Why do I add "ies" to everything I say, now, when I'm talking to my Little Man? The past few days, I've noticed the excessiveness of it. Such as, "Hi, sweeties!" or "Are you poopies?" or "Are you hungries?" You get the idea. Why is it impossible to talk to a baby in a normal tone with normal words and phrasing? Is it because they are so cute that they render you dumbfounded and leave you with no recourse but to kiss their chubby cheeks over and over?
I have a few words of baby advice. Now, let the record reflect that I'm not a fan at all of people who go through a life experience and come away a self-lauded expert. So, I'm not doing that, since my spine rankles at such a thing. I'm just saying this is what I've found to be true for me. It may be true for you. It may not be. Just sayin'.
Okay, so bringing home baby means you think you know what you're doing, only to find that you don't. That's just how it is. It also means you'll probably expect to be on cloud nine eternally and that the fatigue won't bring you down. Lies. All lies. Remember that you are human and if you find yourself in tears because baby won't calm down and sleep and you've been up for four hours straight while the rest of the world is drooling on their pillows... take a deep breath. You're gonna be okay. Promise.
My main advice is this: Don't start telling your baby, "You can't possibly be _____!" (hungry, dirty again, etc.) Because you know what? He/she probably is. I don't know how many times I've told Joel, "You can't be hungry (hungries) again!" only to offer him his bottle and have him go mad, as though I've never fed him in his entire 5+ week existence. Even today I said, "You can't be stinky (stinkies) again!" only to have his continued fussing lead me back to the changing table. And whatdoyouknow. A little surprise for mommy. Sure, it'd been a whole 10 minutes (if that) since his last "gift" but so what? He's a baby. He does what he wants, when he wants. The sooner you adjust and realize that, the better you'll all feel. I don't know how many times I've prolonged nap times or feedings simply because I try to solve every problem but the one that actually is the issue... all because I think, "He can't possibly be ____ again!"
So, there's your baby advice for the day.
Now, for some Mom advice (I'm a vat of knowledge today!):
You've probably heard, "Sleep when they sleep!" which is true. You should rest when you can. However, you shouldn't always rest every time that you can, in my humble opinion. For one, you become desperate for their nap times - not for their sake, but for yours - because you are so hung up on falling asleep. Which makes sense, because you've never been so exhausted in your entire life, but still. If you sleep every time they do, you will never accomplish anything. Because, once you're awake, they are awake and are demanding food, diapers, cuddles, etc. So, where do you fit in showers, cooking, laundry and Facebook?! (Ha!)

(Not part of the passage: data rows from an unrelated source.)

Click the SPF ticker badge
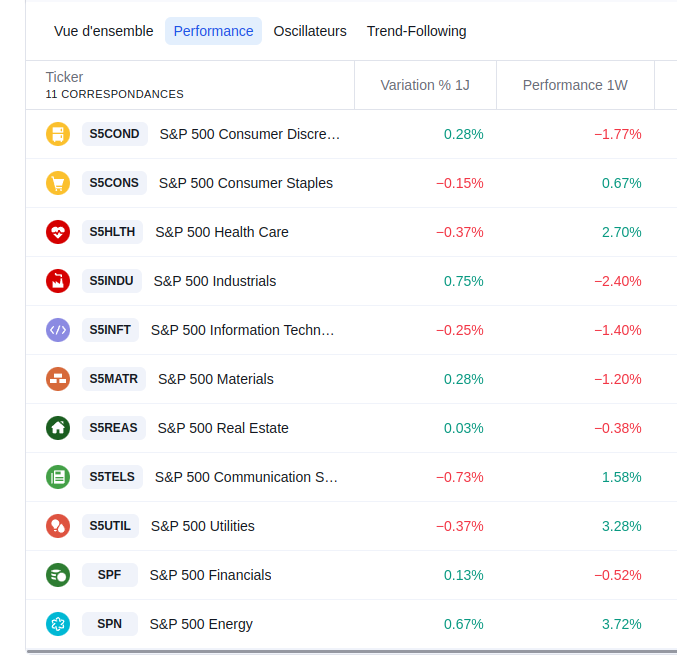Screen dimensions: 677x669 coord(110,575)
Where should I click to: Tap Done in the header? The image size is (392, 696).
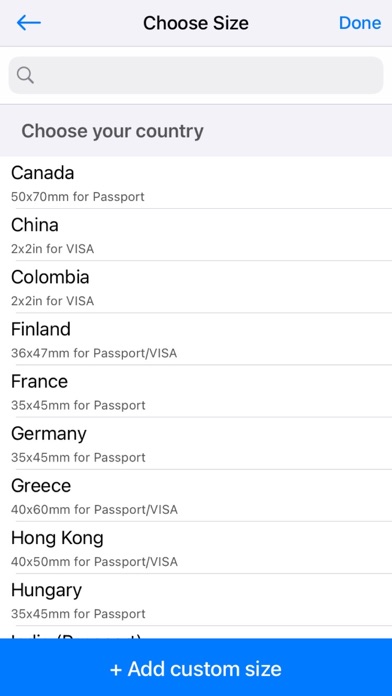point(360,23)
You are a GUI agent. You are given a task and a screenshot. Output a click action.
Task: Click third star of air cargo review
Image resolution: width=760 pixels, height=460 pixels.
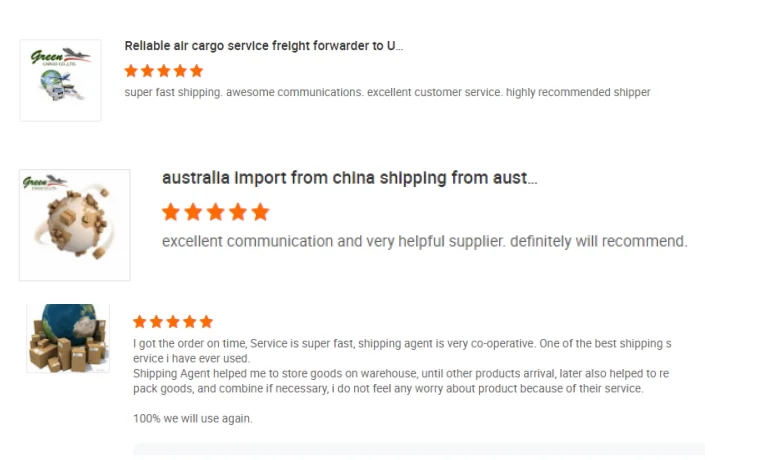point(164,71)

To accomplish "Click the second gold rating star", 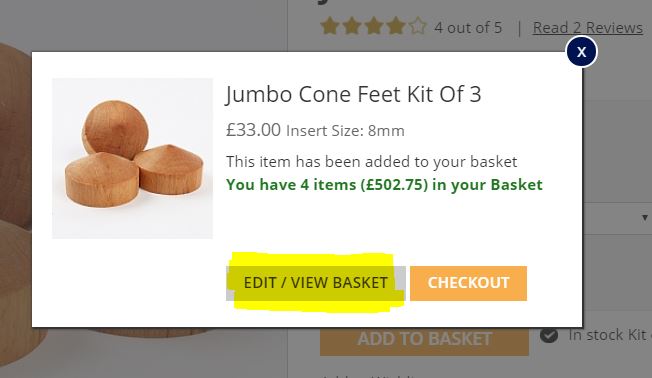I will pos(352,27).
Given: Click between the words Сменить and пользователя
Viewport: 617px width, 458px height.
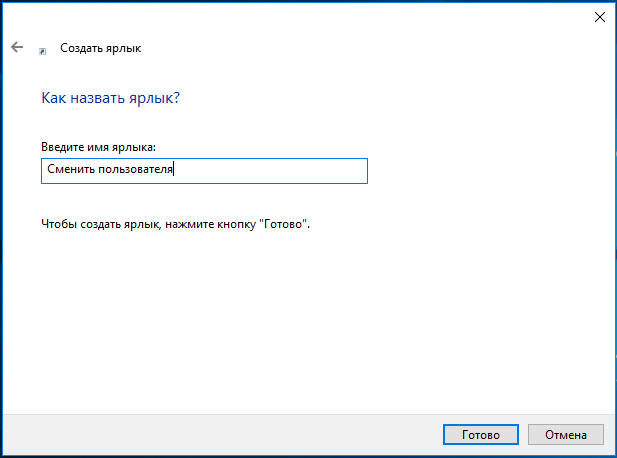Looking at the screenshot, I should 97,169.
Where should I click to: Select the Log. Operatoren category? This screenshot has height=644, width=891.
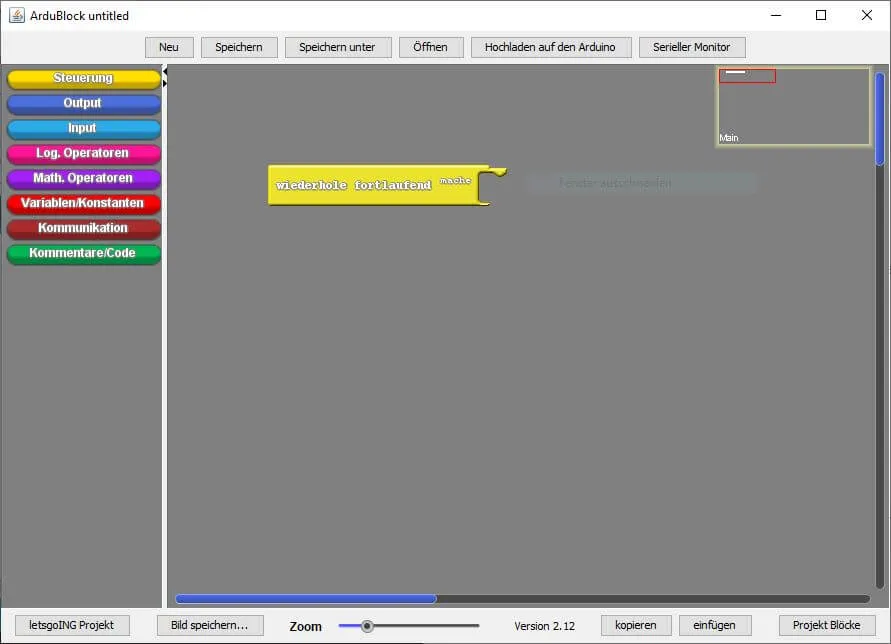(83, 153)
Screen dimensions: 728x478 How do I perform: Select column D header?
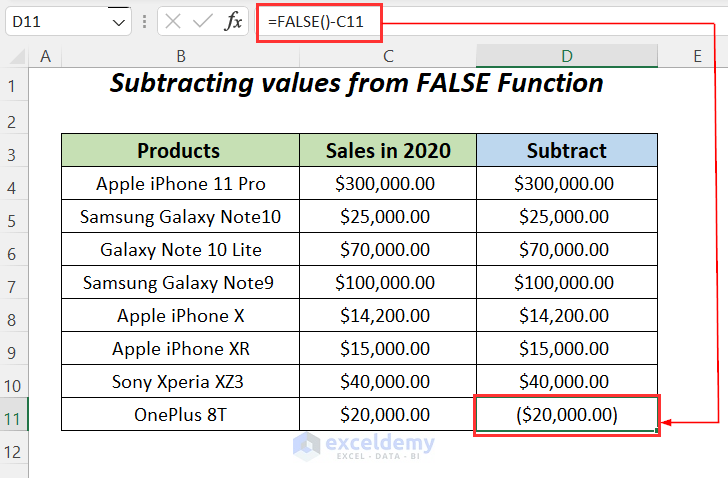click(x=566, y=57)
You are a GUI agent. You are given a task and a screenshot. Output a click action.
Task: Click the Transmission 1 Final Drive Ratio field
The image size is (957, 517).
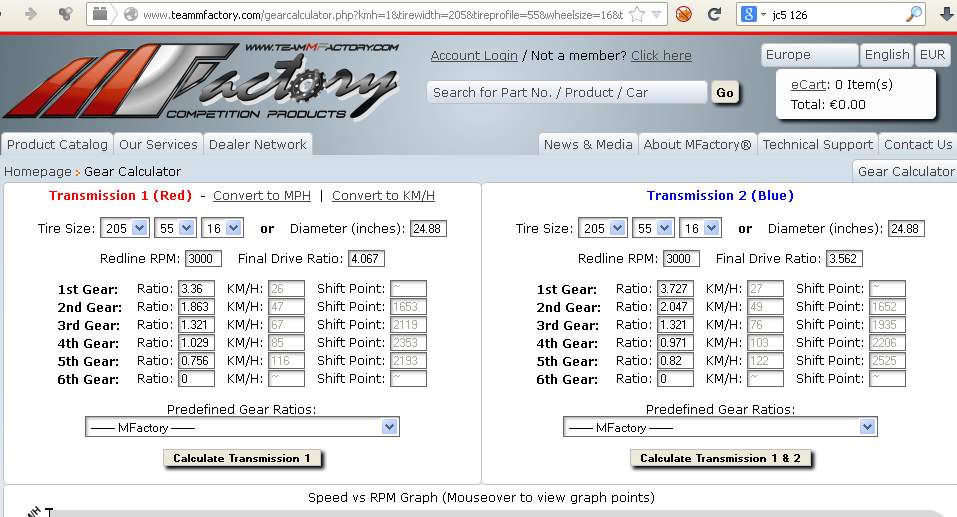365,259
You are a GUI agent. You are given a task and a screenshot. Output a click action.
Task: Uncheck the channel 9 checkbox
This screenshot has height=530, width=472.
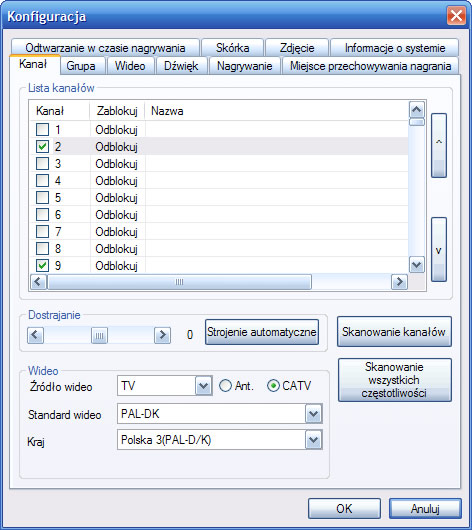pos(42,265)
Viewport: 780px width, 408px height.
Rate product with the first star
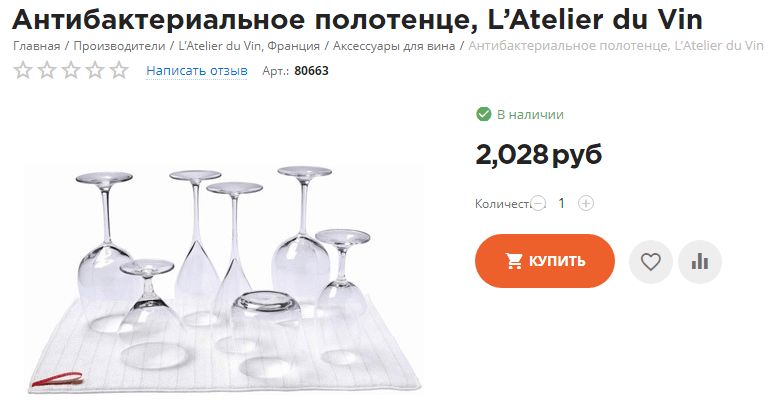[22, 70]
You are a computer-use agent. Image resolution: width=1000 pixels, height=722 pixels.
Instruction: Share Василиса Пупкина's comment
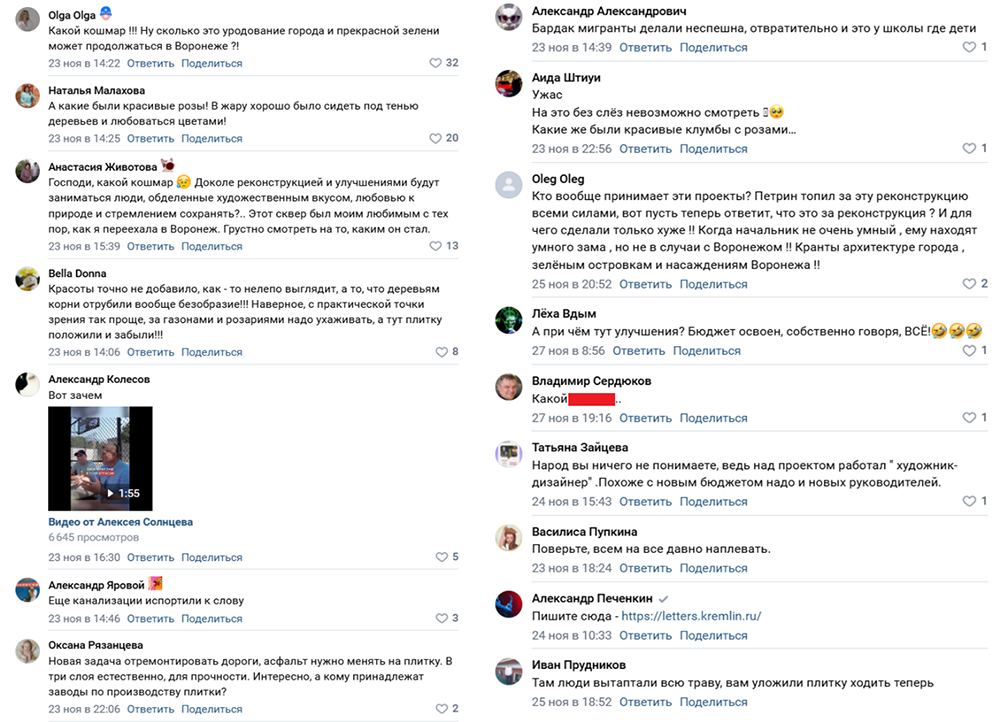pos(713,568)
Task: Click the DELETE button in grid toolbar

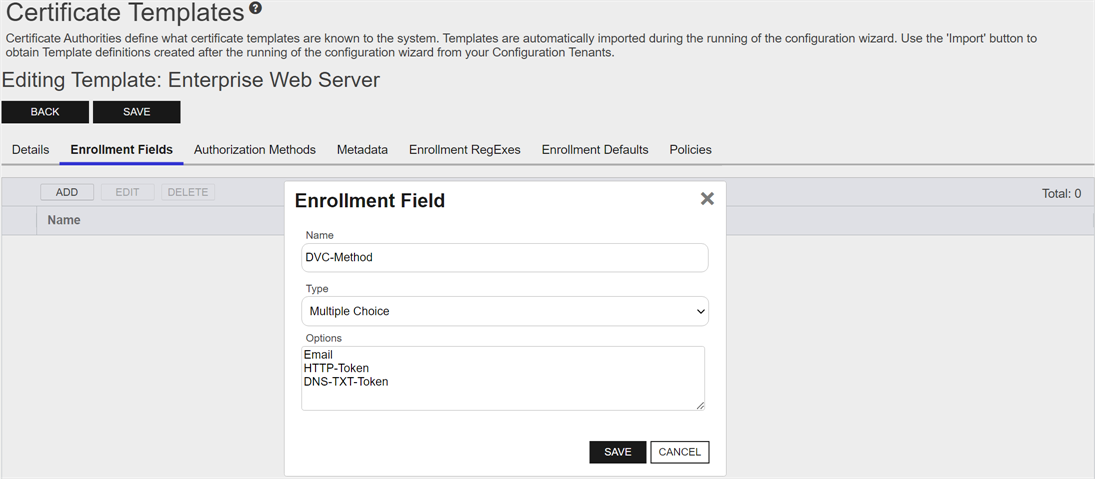Action: pos(188,192)
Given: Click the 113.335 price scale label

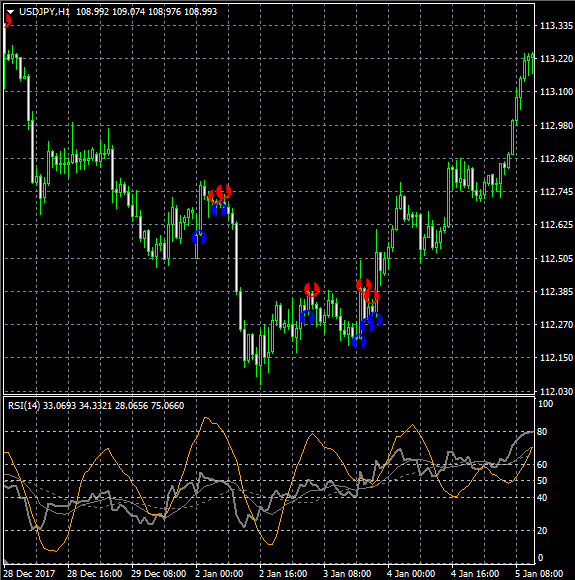Looking at the screenshot, I should [556, 26].
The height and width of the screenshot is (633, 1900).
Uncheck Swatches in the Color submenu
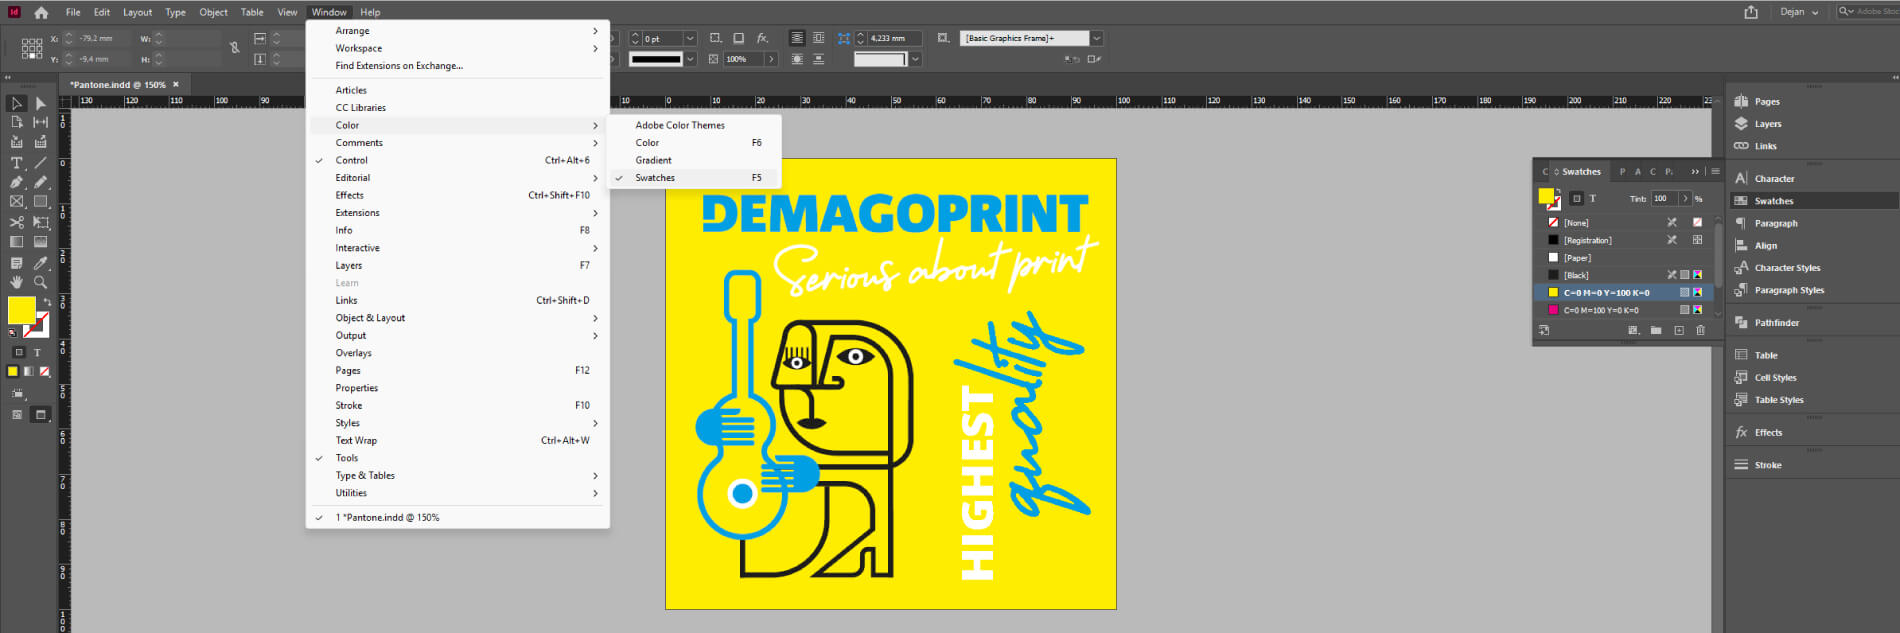click(655, 178)
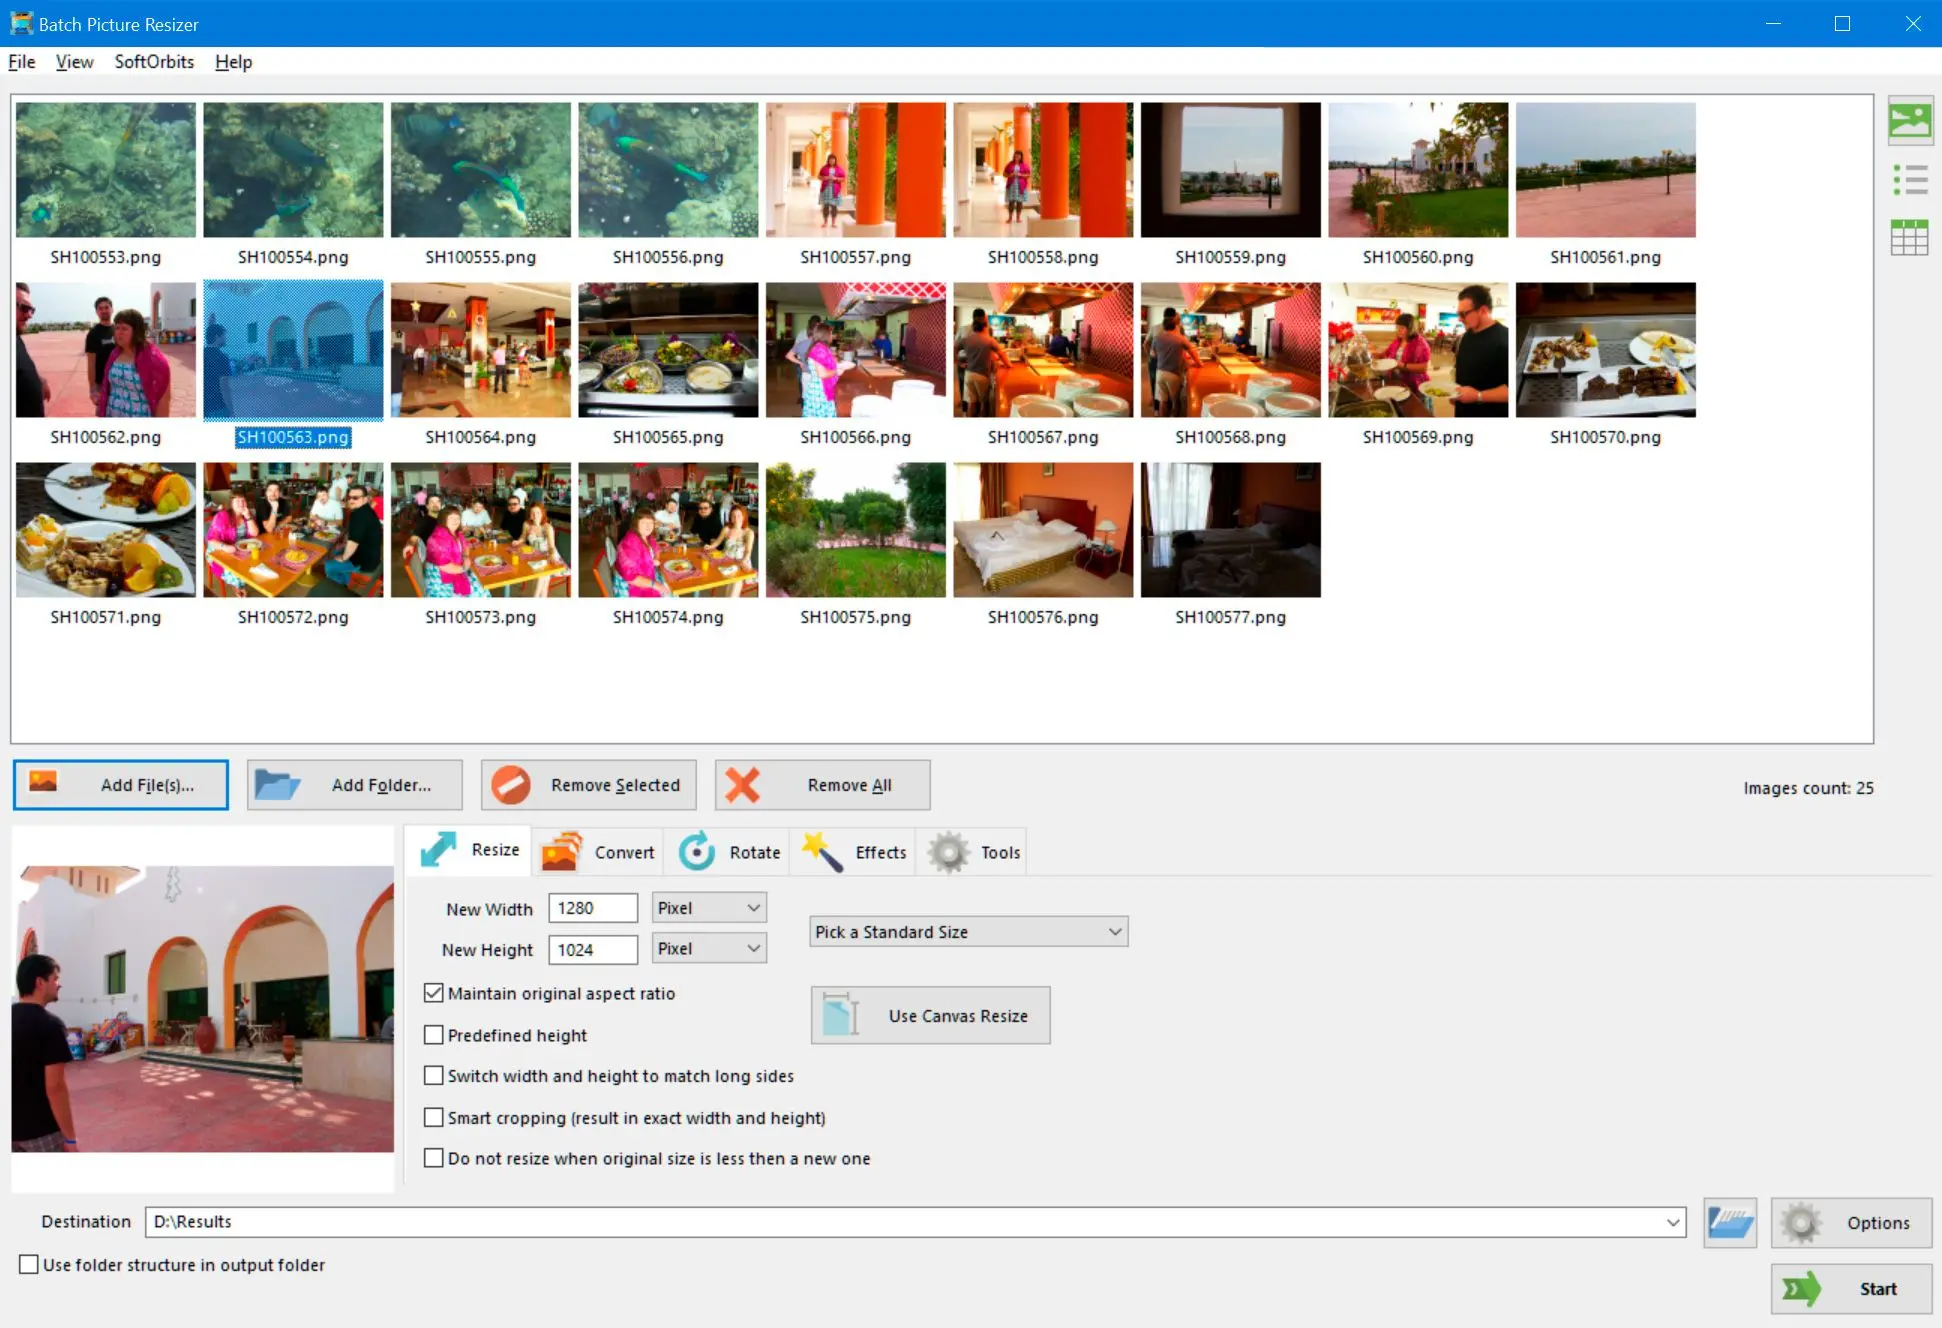Open the View menu

(72, 62)
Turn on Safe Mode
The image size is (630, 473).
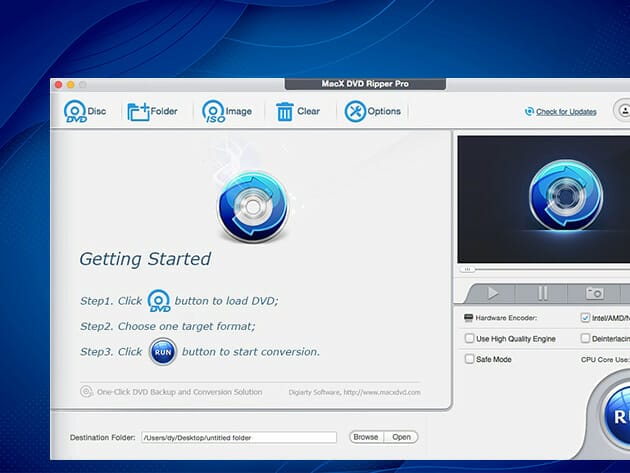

Your body eventually adapts to the new sleep(less) schedule and I'm telling you, girlfriend, a hot shower or some uninterrupted emailing or blogging time have done more for my psyche than any nap. It's also my belief that the more you sleep, the more likely you are to be depressed, emotional, etc. Maybe that's just me, but there you have it. I think you need to do as many normal activities as you can, when you can.
There. Check back later... I'm sure I'll have many more pearls of wisdom to bestow on you! And with that, I'm off to take advantage of the time that Joely-Poly is giving me by (finally) settling into a nice little morning nap...
Have a blessed day! Baby or no baby... take advantage of the time you're given.